This is a VIRTUAL only event with Dr. Se-Mi Oh.
About the Speaker:
"I am a cultural historian of modern and contemporary Korea who works across the disciplinary boundaries of urban humanities and visual studies. My research is concerned with the question of how history interacts with space. To be specific, I take the city as the subject of my study and also a method of doing history. This leads me to approach visual and textual manifestations of the city not as a reflection of historical reality but as constitutive of it. As I approach the city as the writing of history, I rely on semiotics in decoding space as language and text and employ interdisciplinary approaches of history, visual/media studies, urban humanities, and art and architecture."
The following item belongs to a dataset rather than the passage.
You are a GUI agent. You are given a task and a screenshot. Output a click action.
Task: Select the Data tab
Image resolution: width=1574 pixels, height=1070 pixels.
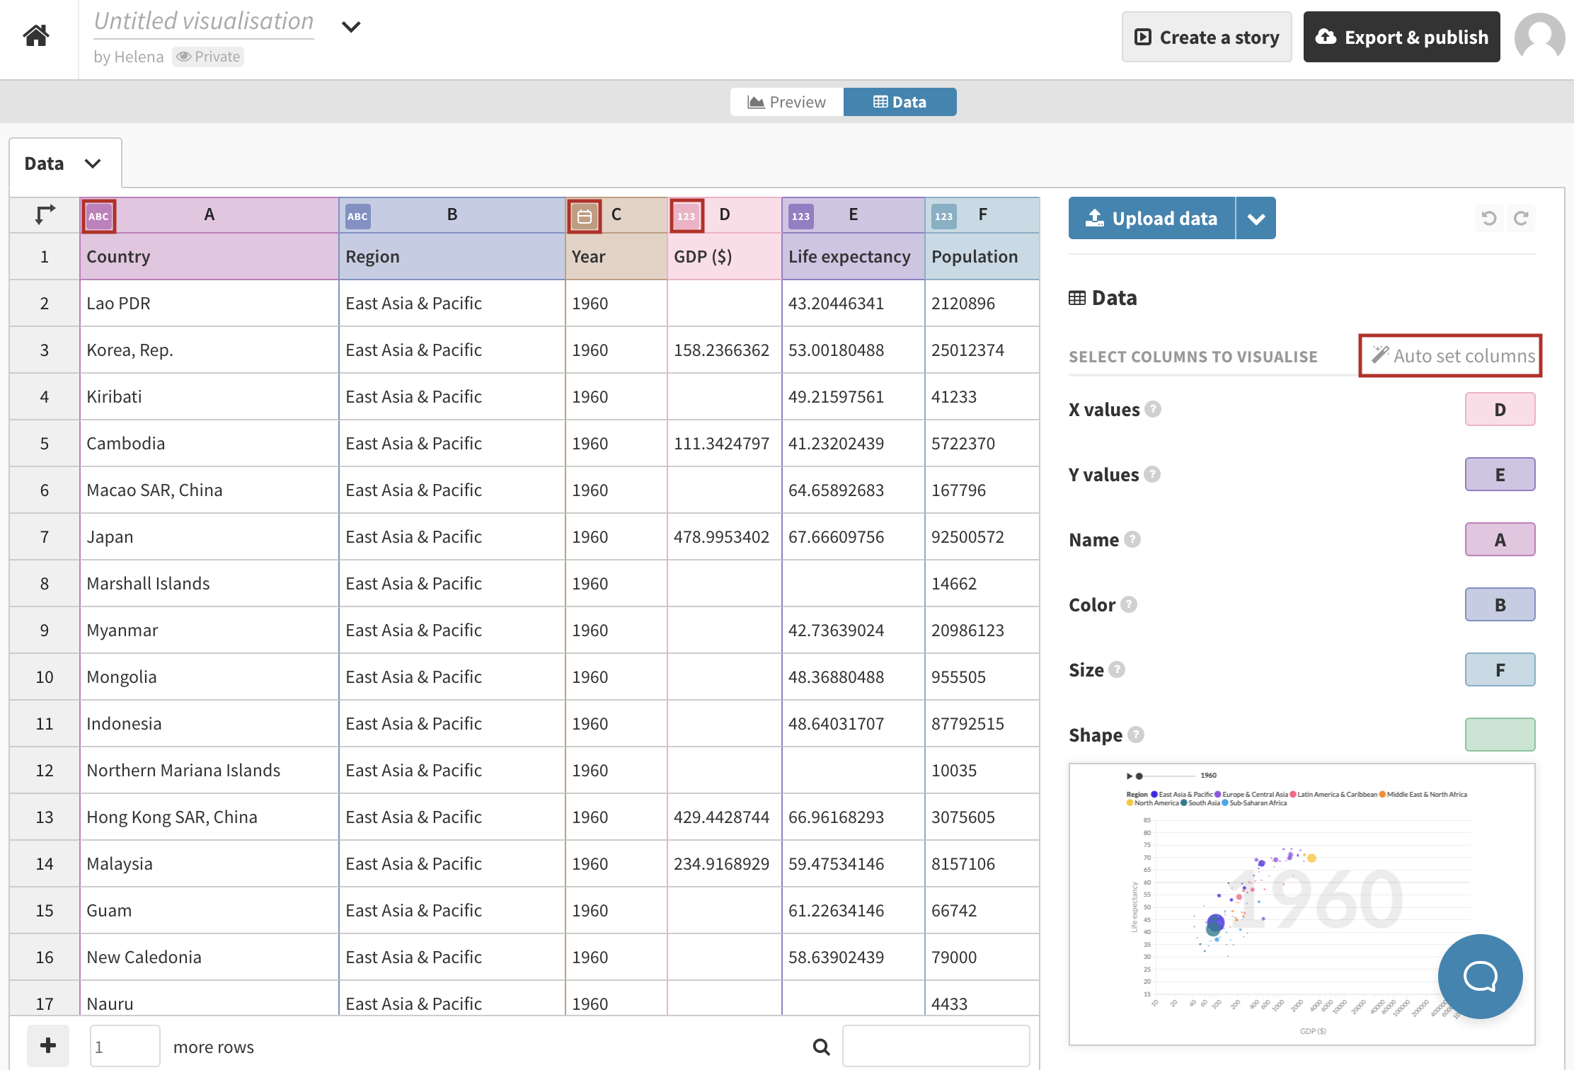tap(900, 102)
Read more about Dr. Se-Mi Oh at the link.
About the Talk:
Nodeul is a man-made island in the Han River that has become a focal point of urban planning debates in recent decades. Once a shifting river sandbank shaped by seasonal flooding, it was transformed into a permanent island in 1917, when the Japanese colonial government raised the bank and reinforced it with stone embankments as part of the Han River footbridge between Yongsan and Noryangjin. Long inconspicuous, Nodeul emerged into public attention in 2005, when Mayor Lee Myung-bak proposed building an opera house on the site. Under Oh Se-hoon, it was rebranded as the “Hangang Arts Island,” a plan abandoned after strong public opposition. Under Park Won-sun, it was reimagined as an urban farm and commons. Today, the Nodeul Dream Island project has brought the site back into the spotlight, with Thomas Heatherwick’s Soundscape winning the most recent international design competition.
This presentation traces the shifting visions of Nodeul across these competing projects and asks what they reveal about the island’s status as an urban exception—a space persistently reimagined, yet never fully settled within Seoul’s urban landscape.